About nine months ago I was sitting in a conference room on the outskirts of Paris, watching more than two hundred countries vote to approve an international agreement to tackle climate change.
I had spent the past two weeks as an observer at the talks, advocating for the protection of land and food rights, particularly for local farmers in developing countries. Exhausted, I mostly remember that I was really hungry. Paris of course has many amazing restaurants, but I had been working long hours since arriving more than two weeks before, and was mostly living on a diet of ham and cheese sandwiches, croissants, and crepes. It could have been worse, but I wanted a real meal and then to sleep for about a week!
Although countries reached agreement nearly one year ago, the agreement doesn’t actually enter into force unless enough countries complete their own approval process. Earlier this month, both the U.S. and China approved the agreement, and as other countries follow, it’s likely that it will enter into force before the end of the year, once 55 countries, representing 55 per cent of global emissions, sign on. But once the agreement is approved, what happens next?
Optimists will tell you that the agreement is a turning point in the fight against climate change. From the U.S. and Germany to China and Senegal, countries came together and agreed that climate change was a threat and that action needs to be taken. That the details are imperfect is to be expected. And considering most of our own Congress is still denying the science behind climate change, the UN process adds some much-needed sanity!
This is partially true – the agreement is a major diplomatic achievement. There are some parts of the Paris Agreement that I agree with and fought for – including the very fact that it exists at all. The importance of limiting warming to 1.5 degrees Celsius, the inclusion of human rights, and the importance of helping communities adapt to hotter temperatures, shifting rainfall patterns and extreme weather.
But there are parts of the agreement that I strongly disagree with. The low levels of ambition, lack of a clear roadmap for how money will be made available to help people adapt to the changing climate and the promotion of false solutions to climate change that rely on large areas of land to grow food crops to be burned as fuel.

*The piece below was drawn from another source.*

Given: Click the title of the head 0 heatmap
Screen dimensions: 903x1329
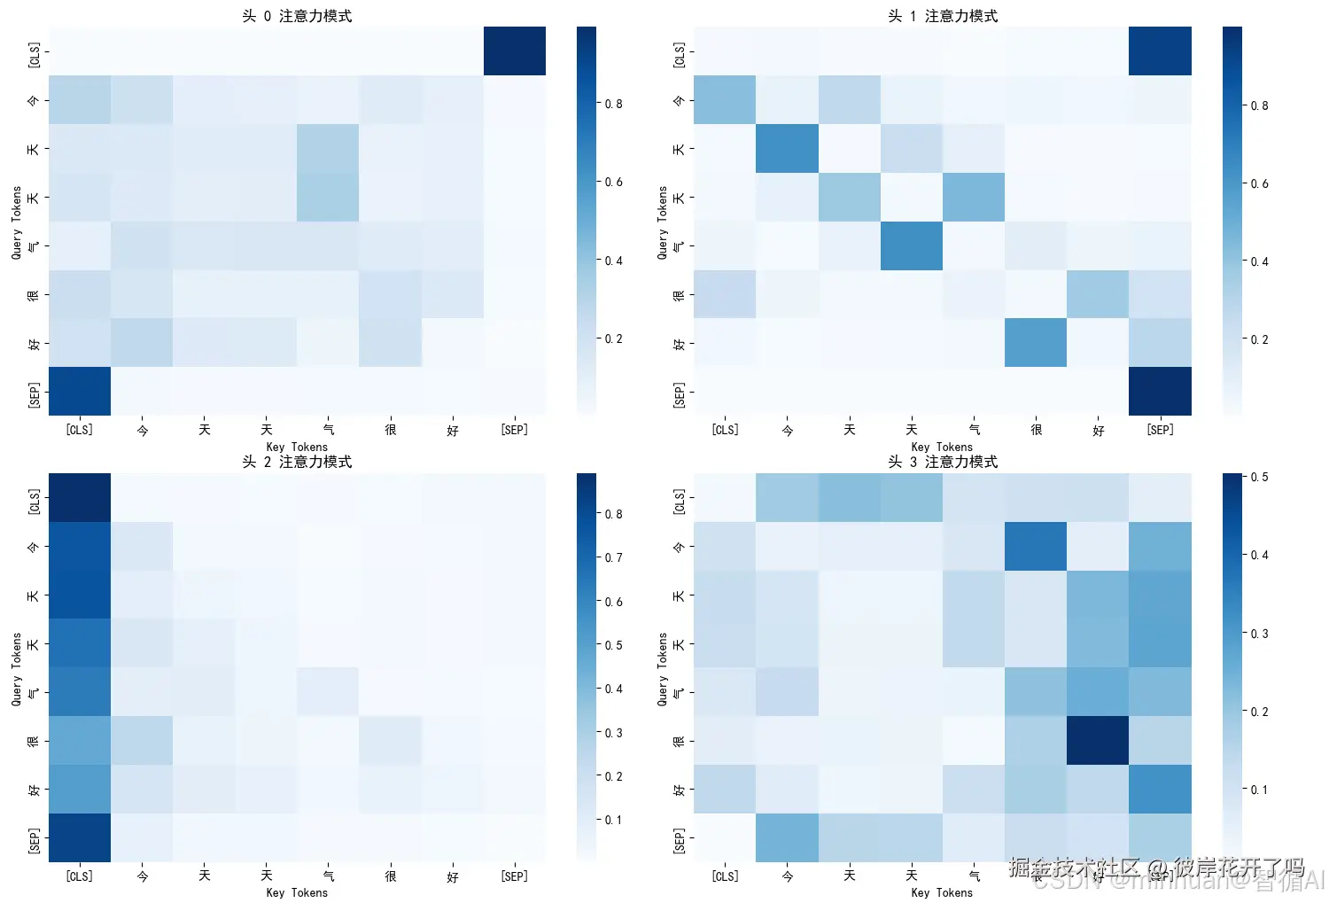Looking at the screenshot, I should pyautogui.click(x=297, y=16).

As with all major negotiations, you have to look at the whole deal and then consider whether it’s something you can support – and keep fighting for the things that are missing. But the problem is that climate change will not wait for us to figure all this out. The huge levels of greenhouse gases that we continue to pump into our atmosphere will result in warming that will have dire consequences, especially for the poorest and most vulnerable people.

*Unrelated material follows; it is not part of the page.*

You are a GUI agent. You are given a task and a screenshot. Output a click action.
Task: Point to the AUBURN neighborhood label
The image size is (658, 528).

If we don’t act now and cut our emissions, it’ll be impossible to keep temperature rises low enough to avoid disastrous levels of climate change.

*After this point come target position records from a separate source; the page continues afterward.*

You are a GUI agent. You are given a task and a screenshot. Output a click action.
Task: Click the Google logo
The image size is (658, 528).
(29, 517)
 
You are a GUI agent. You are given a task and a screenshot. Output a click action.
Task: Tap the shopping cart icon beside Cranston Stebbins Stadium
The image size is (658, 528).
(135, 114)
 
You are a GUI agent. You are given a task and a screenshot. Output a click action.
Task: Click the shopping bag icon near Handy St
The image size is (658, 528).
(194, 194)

To be clear, this isn’t something we can just get right next time. Once this pollution is in our atmosphere, it will stay there for well over a hundred years. Trees, grasslands and other plants can help absorb these harmful emissions, but the amount of greenhouse gases they can store is limited, and any progress will be reversed if forest fires or other natural disasters cause these gases to be released.
You’ll also hear people saying that technology will solve our problems. But much of these ideas like Carbon Sequestration and Storage or Bioenergy with Carbon Capture and Storage haven’t been proven to work at a large enough level. Plus, things like biofuels also require huge amount of land to grow the crops that we then burn as energy, which makes local food prices more unstable and means local people are being pushed off their land to make way for plantations that grow food for fuel.
All this means that the only way forward is to cut our harmful greenhouse gas emissions.
If we don’t act now and cut our emissions, it’ll be impossible to keep temperature rises low enough to avoid disastrous levels of climate change.
So the real question to ask is are we now on the path to stop climate change in a way that protects human rights? We still don’t know the answer to that question.
The Paris Agreement is legally binding, but each country gets to set their individual target and how they want to go about meeting it. This may seem like a strange approach, but was necessary to keep big countries like the United States involved in the process. The commitments that have been put forward by countries so far are far short of what’s needed to keep global warming below 1.5 °C.
If the Paris agreement is going to be a real turning point in the fight against climate change, much more ambitious action is needed now. That means support for truly clean and renewable energy that respects people’s rights, and a phasing out of fossil fuels like oil and coal. It means that we stop cutting down trees and restore our environment. It means supporting a just transition for workers in the fossil fuel industry as they transfer to other jobs, respecting people’s rights, and making the money available to help communities most at risk to adapt. And for rich countries, it means making and keeping clear pledges to provide that money.
But it doesn’t stop there. Countries must be much more ambitious with their emissions cuts. And we need to make sure that developing economies aren’t made to carry an unfair share of the burden and their people forced to continue living without access to energy, while the countries that caused the problem make only token cuts that don’t reflect their responsibility for causing the problem.
The agreement that was reached in Paris may still become the transformational turning point moment that some people foresee. If this to happen, we need the enthusiasm for signing the agreement and bringing it into force to translate into actual action.